Last season the Oakland Athletics opened the season with sluggers such as Matt Holliday, Jason Giambi, Jack Cust and Eric Chavez. The sluggers were supposed to provide ample support for the young pitching staff. However, Holliday and Giambi got off to slow starts and Chavez played in only 8 games.
Holliday was later traded to St. Louis and Giambi was released upon hitting .193/.332/.364. The A’s offense didn’t have too many bright spots aside from their catcher, Kurt “Clutch” Suzuki.
A product of Cal State Fullerton, Suzuki hit .274/.313/.421 for Oakland last season. Aside from blasting 15 homers, Suzuki drove in a team leading 88 runs.
Suzuki also helped young starters like Brett Anderson (11-11, 4.06 ERA) and Trevor Cahill (10-13, 4.63 ERA) in their transition into the big leagues. As a whole, the A’s finished with a team ERA of 4.26 (3rd in AL) and held opponents to a .265 BAA (7th in AL). And Suzuki, who led the pitching staff, deserves a lot if the credit for the A’s pitching success.
As the backbone of the defense, Suzuki will look to anchor a squad that has recently been upgraded with the likes of Kevin Kouzmanoff and Coco Crisp. Suzuki will also have the opportunity to work with veteran pitchers like Ben Sheets and Justin Duchscherer, provided that they stay healthy all season.

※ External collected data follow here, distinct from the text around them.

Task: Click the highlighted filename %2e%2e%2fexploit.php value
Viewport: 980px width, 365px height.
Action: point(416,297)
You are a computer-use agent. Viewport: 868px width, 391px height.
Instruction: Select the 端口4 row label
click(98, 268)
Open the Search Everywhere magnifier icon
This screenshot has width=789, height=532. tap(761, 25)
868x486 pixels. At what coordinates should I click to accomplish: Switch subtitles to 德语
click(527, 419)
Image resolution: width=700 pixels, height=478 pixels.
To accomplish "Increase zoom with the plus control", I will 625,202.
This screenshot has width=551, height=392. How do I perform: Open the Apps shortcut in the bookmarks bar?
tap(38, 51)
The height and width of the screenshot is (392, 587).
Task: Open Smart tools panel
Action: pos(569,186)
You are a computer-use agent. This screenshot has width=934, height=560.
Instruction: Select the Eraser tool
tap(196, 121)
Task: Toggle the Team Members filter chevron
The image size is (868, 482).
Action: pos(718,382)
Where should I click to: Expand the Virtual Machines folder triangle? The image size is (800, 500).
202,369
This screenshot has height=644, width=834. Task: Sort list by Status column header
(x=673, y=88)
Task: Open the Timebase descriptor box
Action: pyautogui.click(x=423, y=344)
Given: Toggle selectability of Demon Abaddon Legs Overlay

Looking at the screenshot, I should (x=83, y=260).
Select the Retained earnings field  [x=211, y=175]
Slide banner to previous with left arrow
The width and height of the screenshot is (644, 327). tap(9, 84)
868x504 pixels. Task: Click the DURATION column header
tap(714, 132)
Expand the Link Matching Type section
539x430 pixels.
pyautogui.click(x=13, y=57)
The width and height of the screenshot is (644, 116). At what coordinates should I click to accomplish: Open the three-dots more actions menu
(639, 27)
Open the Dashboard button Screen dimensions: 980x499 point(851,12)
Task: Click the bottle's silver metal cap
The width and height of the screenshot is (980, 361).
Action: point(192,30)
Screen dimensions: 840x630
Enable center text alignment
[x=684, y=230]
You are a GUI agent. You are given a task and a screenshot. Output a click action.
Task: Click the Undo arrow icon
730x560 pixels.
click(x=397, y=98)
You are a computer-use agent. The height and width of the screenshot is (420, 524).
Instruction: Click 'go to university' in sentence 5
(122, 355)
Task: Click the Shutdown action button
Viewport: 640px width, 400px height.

Although Suzuki is not a top-tier catcher, he’s really developing into his own. He has solid numbers against right-handed pitchers (.283/.317/.420, 9 HR, 63 RBI) and should be able to build upon his strong 2009 campaign. His only area of improvement should be improving against left-handed pitchers. Last season, Suzuki only managed to hit .250 against lefties.
Despite his “struggles” against lefties, Suzuki should come into his own this season. He’s entering just his third-full season in the big leagues, so I expect a career year for him.